Material for this task
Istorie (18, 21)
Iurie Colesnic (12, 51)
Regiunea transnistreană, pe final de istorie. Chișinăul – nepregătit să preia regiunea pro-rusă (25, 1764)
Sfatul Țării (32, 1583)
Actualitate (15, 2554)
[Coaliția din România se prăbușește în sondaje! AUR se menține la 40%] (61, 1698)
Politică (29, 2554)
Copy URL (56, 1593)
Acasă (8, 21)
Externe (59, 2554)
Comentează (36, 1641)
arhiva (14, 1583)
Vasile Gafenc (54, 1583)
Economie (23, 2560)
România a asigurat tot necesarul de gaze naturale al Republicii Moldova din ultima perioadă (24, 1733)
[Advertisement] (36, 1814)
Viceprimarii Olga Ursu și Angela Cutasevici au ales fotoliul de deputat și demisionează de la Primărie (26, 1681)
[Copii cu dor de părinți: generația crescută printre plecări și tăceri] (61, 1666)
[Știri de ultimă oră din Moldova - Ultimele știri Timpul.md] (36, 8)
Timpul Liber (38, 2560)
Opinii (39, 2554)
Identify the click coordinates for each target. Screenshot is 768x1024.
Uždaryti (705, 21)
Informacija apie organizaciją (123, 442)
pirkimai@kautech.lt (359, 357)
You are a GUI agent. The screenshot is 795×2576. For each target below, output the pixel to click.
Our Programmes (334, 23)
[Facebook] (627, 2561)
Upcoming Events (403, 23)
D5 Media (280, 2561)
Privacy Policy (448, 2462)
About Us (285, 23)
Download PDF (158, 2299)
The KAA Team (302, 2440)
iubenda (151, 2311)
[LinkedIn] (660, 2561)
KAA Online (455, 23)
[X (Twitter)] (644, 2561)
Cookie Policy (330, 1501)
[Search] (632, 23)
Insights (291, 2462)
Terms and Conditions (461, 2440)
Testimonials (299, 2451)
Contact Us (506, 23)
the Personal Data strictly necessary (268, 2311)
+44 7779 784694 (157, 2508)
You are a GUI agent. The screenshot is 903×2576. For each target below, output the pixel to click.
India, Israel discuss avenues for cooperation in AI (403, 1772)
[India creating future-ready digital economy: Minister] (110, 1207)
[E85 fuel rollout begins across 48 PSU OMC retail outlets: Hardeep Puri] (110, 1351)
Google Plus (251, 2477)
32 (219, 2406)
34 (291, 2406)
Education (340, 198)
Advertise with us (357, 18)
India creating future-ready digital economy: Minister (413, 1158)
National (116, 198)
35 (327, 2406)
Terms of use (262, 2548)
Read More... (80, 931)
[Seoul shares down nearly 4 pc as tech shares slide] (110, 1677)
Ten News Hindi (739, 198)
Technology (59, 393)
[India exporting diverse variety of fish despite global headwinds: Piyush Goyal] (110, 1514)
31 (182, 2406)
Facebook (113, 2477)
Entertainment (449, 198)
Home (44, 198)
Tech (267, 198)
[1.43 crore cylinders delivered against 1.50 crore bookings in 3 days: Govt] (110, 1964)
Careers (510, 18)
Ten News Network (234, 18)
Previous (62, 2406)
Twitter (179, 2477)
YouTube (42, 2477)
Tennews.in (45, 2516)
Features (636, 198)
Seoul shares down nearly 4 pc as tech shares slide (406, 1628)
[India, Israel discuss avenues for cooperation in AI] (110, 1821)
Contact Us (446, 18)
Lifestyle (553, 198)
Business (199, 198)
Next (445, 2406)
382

Assignment
Copy down every line of the material above that includes the string "România".

Solved problem
[Coaliția din România se prăbușește în sondaje! AUR se menține la 40%] (61, 1698)
România a asigurat tot necesarul de gaze naturale al Republicii Moldova din ultima perioadă (24, 1733)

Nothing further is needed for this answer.